### WHAT TO WORK ON:
Each record is to be copied exactly, with its pictures left behind.

____

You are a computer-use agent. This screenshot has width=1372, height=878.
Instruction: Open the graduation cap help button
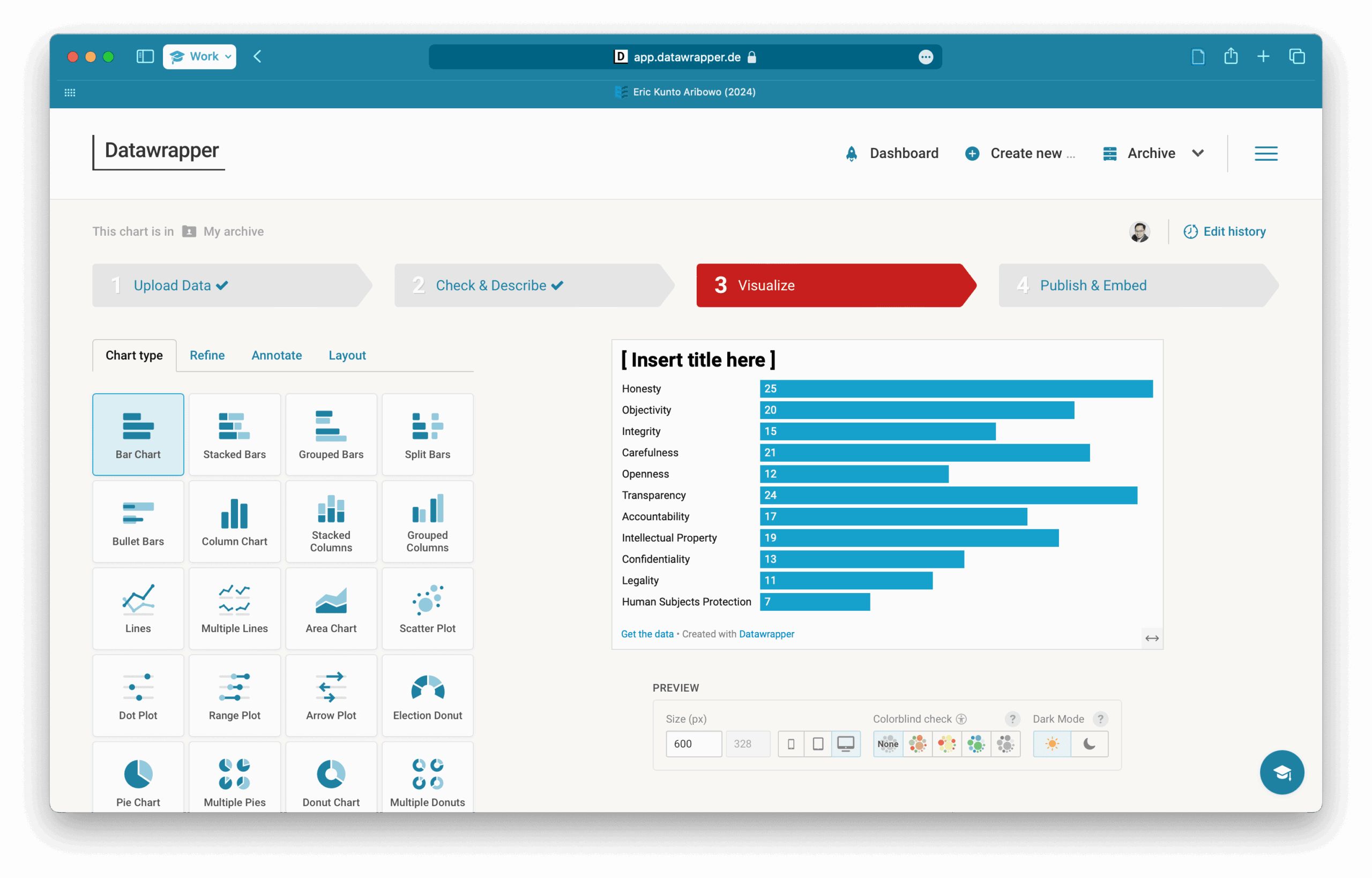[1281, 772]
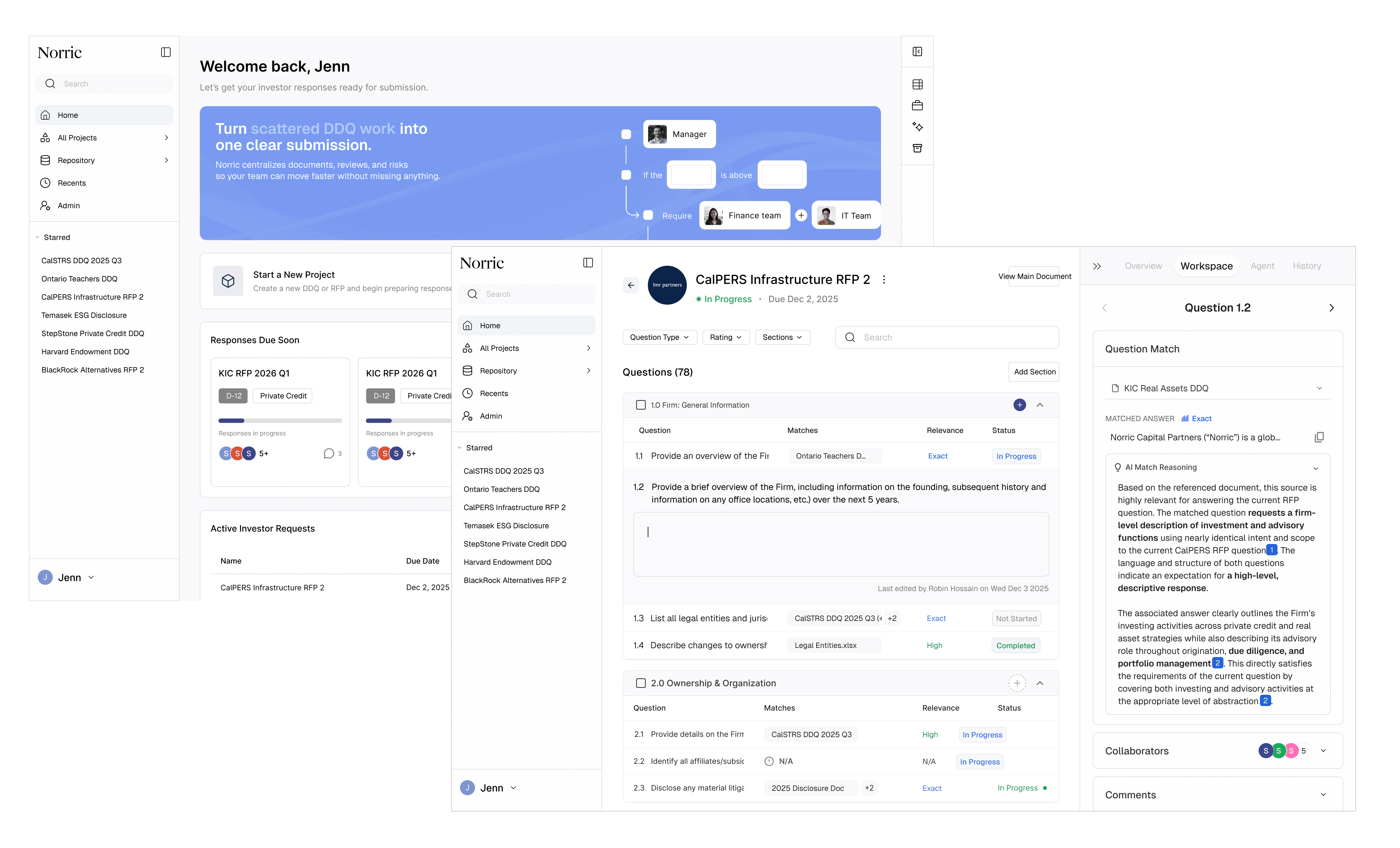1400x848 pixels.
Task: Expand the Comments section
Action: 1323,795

____

### RESULT:
You are a computer-use agent. This screenshot has width=1372, height=878.
Instruction: Open the graduation cap help button
[1281, 772]
1400x848 pixels.
Task: Expand the Comments section
Action: 1323,795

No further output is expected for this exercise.